== INFORMATION GIVEN ==
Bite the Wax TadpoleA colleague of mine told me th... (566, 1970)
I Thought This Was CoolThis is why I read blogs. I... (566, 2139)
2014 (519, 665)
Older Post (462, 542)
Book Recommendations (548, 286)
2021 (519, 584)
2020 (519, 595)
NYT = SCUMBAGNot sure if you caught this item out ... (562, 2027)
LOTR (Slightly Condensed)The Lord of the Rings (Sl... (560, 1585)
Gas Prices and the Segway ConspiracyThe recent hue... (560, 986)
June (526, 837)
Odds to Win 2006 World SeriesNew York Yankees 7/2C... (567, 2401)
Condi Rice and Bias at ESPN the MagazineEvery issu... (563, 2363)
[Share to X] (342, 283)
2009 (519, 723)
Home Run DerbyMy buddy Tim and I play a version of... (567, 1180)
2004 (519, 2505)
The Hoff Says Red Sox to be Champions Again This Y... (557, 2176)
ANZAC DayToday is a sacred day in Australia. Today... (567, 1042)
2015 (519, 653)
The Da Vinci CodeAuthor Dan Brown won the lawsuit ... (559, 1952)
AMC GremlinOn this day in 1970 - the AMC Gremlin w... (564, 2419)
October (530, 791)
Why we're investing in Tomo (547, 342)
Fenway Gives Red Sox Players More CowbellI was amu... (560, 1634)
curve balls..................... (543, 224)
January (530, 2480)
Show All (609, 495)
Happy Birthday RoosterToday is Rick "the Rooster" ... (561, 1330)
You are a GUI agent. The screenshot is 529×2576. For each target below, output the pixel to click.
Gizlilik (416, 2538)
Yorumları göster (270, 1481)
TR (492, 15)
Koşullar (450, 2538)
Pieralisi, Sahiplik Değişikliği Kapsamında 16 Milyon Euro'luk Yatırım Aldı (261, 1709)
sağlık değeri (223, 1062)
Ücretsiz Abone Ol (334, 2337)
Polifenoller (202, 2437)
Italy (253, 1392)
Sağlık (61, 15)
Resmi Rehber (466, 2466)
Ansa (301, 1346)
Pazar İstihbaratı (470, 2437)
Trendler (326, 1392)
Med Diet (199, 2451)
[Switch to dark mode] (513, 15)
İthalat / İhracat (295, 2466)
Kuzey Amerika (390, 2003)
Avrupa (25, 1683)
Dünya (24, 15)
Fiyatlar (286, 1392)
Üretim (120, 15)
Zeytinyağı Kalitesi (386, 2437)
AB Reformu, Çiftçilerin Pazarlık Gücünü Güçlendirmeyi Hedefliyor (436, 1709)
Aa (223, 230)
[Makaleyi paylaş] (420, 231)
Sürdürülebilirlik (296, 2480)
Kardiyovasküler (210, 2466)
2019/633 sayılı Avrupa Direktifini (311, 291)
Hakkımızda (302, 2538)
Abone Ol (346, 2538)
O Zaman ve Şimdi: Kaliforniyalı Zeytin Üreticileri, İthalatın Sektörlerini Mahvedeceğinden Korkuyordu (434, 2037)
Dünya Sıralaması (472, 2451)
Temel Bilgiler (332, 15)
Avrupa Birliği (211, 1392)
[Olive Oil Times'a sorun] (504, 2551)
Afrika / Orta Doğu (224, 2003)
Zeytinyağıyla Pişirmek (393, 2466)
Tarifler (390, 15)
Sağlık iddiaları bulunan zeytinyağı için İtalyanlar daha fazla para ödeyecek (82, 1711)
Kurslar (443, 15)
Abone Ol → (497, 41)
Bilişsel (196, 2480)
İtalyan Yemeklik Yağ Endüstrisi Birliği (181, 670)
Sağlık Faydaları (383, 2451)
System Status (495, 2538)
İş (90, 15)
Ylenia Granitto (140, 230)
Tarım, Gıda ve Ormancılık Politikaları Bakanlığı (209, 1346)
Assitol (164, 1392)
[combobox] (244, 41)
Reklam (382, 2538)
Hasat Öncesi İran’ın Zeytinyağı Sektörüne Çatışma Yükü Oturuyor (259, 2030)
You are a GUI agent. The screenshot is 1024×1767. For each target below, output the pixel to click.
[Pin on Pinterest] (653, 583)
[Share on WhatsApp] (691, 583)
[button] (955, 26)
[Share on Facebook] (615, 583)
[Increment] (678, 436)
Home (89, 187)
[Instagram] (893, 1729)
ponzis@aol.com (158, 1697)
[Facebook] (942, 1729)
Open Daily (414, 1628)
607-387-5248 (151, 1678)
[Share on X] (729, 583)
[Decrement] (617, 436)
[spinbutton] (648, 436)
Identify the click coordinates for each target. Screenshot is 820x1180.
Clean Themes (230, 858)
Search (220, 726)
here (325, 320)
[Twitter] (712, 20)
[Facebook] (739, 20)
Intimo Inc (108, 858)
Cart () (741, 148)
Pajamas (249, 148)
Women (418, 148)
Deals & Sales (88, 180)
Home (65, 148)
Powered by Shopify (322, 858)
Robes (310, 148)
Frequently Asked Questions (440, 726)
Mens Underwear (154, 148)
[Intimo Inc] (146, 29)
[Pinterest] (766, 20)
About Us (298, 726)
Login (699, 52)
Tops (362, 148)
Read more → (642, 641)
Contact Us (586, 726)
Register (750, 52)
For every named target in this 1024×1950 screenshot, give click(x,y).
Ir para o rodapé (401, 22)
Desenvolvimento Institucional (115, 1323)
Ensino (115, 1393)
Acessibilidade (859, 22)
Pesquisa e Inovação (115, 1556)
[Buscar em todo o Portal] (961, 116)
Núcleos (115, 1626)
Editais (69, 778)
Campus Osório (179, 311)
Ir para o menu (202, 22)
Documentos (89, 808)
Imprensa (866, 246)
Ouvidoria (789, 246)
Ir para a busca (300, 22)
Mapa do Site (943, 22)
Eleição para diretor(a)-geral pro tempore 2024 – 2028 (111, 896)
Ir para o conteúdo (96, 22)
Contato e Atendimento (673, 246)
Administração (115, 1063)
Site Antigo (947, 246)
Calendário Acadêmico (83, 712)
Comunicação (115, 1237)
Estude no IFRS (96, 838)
===
Taking the entries above, print exactly the lines starting at the line with "İş (90, 15)" and ending at the line with "[Share on Facebook] (615, 583)", both included.

İş (90, 15)
Ylenia Granitto (140, 230)
Tarım, Gıda ve Ormancılık Politikaları Bakanlığı (209, 1346)
Assitol (164, 1392)
[combobox] (244, 41)
Reklam (382, 2538)
Hasat Öncesi İran’ın Zeytinyağı Sektörüne Çatışma Yükü Oturuyor (259, 2030)
You are a GUI agent. The screenshot is 1024×1767. For each target below, output the pixel to click.
[Pin on Pinterest] (653, 583)
[Share on WhatsApp] (691, 583)
[button] (955, 26)
[Share on Facebook] (615, 583)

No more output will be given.